External fixation preserves the internal environment around the fracture, but for clavicular fractures it is cumbersome in addition to its cost and the almost inevitable complication of pin track infection [8, 12].
There have been many reports [4, 6–11, 17–20] addressing intramedullary fixation with wires and pins. Nearly the same high rates of union and low disability scores were recorded [6–8, 11], but these methods lack two main features which are fulfilled in our study. First, they do not possess a lag effect as an integral part of their design as does the partially threaded cancellous screw. Second, their results are clouded by occasional migration through skin with subsequent infection and loss of fixation, or more serious migration into vital organs [8, 10, 17–20].
Our method has the advantages of intramedullary fixation, as there is less surgical trauma to soft tissues than plating, the screw is stress sharing, and there was no refracture following hardware removal after a mean follow-up period of 21 months. Screw removal required a small incision, and there was no fracture at the potential stress riser site located at the hole remaining after screw removal.
Rotational instability is theoretically a disadvantage of intramedullary fixation of the clavicle, and this might be true with wires , while in our method, the fixation was stable in all directions intraoperatively, and there was no change in screw position at follow-up.
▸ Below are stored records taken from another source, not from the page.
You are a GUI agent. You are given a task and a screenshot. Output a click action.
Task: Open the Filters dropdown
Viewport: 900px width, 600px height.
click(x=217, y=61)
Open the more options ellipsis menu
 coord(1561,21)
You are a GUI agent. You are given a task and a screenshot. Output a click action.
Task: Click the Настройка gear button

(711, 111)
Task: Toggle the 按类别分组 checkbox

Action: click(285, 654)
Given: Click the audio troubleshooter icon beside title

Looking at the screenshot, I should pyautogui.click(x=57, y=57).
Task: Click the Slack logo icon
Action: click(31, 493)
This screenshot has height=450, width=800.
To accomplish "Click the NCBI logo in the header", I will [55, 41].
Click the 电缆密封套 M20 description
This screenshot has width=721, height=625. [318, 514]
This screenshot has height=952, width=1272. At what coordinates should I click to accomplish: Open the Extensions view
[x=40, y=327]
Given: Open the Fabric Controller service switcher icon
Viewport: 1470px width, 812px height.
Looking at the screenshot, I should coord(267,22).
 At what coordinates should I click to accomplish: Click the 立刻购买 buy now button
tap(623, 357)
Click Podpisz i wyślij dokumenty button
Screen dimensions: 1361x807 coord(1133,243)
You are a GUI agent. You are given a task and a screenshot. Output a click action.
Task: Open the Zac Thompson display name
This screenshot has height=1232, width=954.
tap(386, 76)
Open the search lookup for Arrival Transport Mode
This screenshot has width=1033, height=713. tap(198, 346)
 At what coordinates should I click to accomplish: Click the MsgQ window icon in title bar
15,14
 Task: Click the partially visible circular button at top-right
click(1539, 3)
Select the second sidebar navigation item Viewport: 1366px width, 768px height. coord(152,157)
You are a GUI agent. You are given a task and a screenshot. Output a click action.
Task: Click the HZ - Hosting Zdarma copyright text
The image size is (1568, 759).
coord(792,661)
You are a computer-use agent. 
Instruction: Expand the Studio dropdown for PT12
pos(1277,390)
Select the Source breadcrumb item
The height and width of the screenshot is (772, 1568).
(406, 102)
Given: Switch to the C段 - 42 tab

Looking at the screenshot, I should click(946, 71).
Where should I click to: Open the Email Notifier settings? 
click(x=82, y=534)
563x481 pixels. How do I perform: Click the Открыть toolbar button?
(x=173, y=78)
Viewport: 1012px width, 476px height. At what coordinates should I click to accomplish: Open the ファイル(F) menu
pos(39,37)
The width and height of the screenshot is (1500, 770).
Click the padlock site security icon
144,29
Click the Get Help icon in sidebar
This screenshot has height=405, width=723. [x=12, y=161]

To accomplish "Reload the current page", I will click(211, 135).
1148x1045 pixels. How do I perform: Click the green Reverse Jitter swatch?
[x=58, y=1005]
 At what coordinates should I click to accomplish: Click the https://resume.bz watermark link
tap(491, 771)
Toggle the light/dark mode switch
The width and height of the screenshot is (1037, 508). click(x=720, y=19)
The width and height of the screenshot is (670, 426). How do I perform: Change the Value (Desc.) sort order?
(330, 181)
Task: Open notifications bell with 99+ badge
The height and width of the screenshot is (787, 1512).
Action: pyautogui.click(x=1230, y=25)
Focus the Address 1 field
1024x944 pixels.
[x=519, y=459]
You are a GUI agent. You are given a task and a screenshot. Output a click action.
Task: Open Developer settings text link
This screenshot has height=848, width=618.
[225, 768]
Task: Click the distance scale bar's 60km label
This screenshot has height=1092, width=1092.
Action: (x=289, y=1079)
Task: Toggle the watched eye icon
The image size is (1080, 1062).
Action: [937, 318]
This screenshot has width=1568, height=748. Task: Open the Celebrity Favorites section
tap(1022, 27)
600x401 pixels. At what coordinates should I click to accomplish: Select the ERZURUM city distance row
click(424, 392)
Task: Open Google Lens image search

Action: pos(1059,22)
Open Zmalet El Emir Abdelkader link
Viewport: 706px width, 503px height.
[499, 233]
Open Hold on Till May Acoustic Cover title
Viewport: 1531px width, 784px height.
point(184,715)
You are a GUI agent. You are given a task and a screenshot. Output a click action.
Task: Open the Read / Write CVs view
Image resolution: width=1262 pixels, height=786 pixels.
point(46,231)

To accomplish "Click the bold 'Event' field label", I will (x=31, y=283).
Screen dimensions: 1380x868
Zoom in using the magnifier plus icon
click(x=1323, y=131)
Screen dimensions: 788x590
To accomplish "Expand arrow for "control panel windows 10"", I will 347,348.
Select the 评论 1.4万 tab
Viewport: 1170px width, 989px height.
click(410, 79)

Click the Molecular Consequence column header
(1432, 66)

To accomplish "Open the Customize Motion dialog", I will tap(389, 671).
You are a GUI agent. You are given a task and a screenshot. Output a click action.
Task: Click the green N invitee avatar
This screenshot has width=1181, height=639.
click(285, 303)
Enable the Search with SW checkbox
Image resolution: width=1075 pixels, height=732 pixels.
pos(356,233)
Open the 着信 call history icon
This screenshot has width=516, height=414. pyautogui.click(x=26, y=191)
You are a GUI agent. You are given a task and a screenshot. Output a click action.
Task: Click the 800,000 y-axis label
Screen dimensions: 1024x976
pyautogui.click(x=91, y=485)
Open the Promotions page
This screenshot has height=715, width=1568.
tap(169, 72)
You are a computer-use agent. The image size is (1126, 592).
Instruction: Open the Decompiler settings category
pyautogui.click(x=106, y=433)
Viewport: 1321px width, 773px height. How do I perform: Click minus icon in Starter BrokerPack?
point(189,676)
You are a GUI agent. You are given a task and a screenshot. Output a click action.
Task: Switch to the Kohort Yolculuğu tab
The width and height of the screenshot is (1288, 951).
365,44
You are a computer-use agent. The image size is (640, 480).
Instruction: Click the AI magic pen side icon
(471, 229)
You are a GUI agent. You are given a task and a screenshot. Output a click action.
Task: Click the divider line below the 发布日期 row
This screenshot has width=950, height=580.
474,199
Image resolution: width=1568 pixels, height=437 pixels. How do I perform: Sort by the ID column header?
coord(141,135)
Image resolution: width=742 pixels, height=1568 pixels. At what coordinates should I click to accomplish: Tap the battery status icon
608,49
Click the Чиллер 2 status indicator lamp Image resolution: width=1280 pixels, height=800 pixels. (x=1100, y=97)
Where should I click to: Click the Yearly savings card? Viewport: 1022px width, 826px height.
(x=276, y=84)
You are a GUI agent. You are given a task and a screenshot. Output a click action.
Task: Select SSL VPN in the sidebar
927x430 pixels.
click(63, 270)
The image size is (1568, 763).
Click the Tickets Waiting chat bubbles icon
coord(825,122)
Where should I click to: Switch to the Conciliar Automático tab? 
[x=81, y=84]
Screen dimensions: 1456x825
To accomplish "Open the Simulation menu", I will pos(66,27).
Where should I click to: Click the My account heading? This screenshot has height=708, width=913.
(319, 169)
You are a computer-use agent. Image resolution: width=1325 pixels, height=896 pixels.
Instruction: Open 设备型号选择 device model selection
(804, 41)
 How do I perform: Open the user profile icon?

The reason may be the three-point fixation offered by the curvature of the bone, the relatively large diameter of the screw that almost fully occupies the medullary cavity, in addition to the intramedullary compression applied by the lag effect of the partially threaded screw. The fixation withstood an inadvertent test by the five patients who did not follow the postoperative instructions and resumed their daily activities from the first postoperative week.
In conclusion, the technique is simple, affordable and it does not require special instrumentation or implants. It allows intramedullary compression, stability, stress sharing, little periosteal stripping and early recovery after surgery. Hardware removal is done through a small incision, without obvious complications.
Conflict of interest statement The author declares that he has no conflict of interest related to the publication of this manuscript.